Syahril menyampaikan ada 1 juta hektare berada di tanah ulayat di antara 1,4 juta hektare tersebut. Hal itu dijelaskannya setelah dikuras perusahaan besar selama lebih kurang 30 tahun dan masyarakat adat tidak dapat apa-apa.

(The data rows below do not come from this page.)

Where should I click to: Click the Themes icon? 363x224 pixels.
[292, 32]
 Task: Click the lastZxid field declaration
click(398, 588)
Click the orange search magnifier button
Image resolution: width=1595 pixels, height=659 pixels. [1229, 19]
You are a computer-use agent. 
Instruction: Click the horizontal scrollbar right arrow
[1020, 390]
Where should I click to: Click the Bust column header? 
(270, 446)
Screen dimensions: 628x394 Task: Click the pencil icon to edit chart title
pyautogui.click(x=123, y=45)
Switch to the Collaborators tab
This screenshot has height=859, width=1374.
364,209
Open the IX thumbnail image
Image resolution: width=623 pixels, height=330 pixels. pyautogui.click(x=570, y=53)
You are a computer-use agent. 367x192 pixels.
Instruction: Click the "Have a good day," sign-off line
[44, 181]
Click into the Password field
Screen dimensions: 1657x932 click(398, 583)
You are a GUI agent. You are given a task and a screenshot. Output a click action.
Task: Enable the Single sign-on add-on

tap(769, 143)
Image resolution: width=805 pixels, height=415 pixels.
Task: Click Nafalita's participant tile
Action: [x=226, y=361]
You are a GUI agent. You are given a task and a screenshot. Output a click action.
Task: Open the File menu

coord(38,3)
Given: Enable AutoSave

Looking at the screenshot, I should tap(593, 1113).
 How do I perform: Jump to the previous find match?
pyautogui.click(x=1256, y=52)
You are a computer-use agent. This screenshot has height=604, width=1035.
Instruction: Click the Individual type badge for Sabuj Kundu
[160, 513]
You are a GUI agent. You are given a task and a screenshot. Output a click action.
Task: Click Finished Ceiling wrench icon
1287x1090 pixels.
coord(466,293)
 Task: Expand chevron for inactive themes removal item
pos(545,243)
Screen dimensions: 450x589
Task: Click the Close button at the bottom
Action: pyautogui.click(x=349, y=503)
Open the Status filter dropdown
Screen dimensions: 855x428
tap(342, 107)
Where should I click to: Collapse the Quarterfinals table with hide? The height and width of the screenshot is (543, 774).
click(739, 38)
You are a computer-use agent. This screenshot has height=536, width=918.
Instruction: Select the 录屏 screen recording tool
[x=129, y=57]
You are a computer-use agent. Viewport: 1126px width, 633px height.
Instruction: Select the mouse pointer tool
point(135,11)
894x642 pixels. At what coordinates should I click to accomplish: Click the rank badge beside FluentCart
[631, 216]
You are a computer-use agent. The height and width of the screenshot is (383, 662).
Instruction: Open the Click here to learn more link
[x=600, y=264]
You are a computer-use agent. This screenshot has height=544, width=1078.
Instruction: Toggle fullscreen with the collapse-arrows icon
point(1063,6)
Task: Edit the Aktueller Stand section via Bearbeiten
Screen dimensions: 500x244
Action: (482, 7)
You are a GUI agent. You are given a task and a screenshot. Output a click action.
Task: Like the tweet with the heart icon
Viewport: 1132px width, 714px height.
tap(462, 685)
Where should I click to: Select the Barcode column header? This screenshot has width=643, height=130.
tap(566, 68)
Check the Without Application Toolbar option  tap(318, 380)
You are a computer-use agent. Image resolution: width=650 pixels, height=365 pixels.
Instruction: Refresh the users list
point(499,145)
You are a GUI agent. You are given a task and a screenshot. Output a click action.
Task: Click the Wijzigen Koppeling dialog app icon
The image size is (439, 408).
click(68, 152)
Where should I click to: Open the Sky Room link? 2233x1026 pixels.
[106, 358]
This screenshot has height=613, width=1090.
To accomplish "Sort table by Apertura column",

"Tentu tak adil di situ. Makanya harusnya itu kebun ilegal dikembalikan ke masyarakat adat, bukan perusahaan," tegas Syahril.



 

 

"Perusahaan wajib membayar denda kepada negara selama berapa tahun mereka menikmati itu, dan ke depan harus dikembalikan ke masyarakat. Itu yang harus didorong oleh pemerintah, berapa rinciannya yang berada di atas tanah ulayat, itu yang harus dikembalikan ke masyarakat adat. Baru nantinya masyarakat adat bekerjasama dengan perusahaan, itu baru adil," tuturnya.

Berangkat dari permasalahan itu, pihaknya sesegera mungkin akan menyurati Presiden Jokowi, dan sedang merancang pertemuan melalui KSP Moeldoko.

"Tentu ada yang bertanya, kalau LAM yang saya pimpin ini tidak sah. Saya tegaskan, yang tidak sah itu kan di mata gubernur saja, kami masyarakat adat tetap berjalan dengan masyarakat adat yang berjalan menaungi kami semua," cakapnya.

"Ini kami mendorong agar masyarakat adat tetap mendapatkan haknya. Kalau Pemprov tak mengakui kami itu lain soal. Yang jelas hak masyarakat adat dan kami membela itu," tandas Syahril.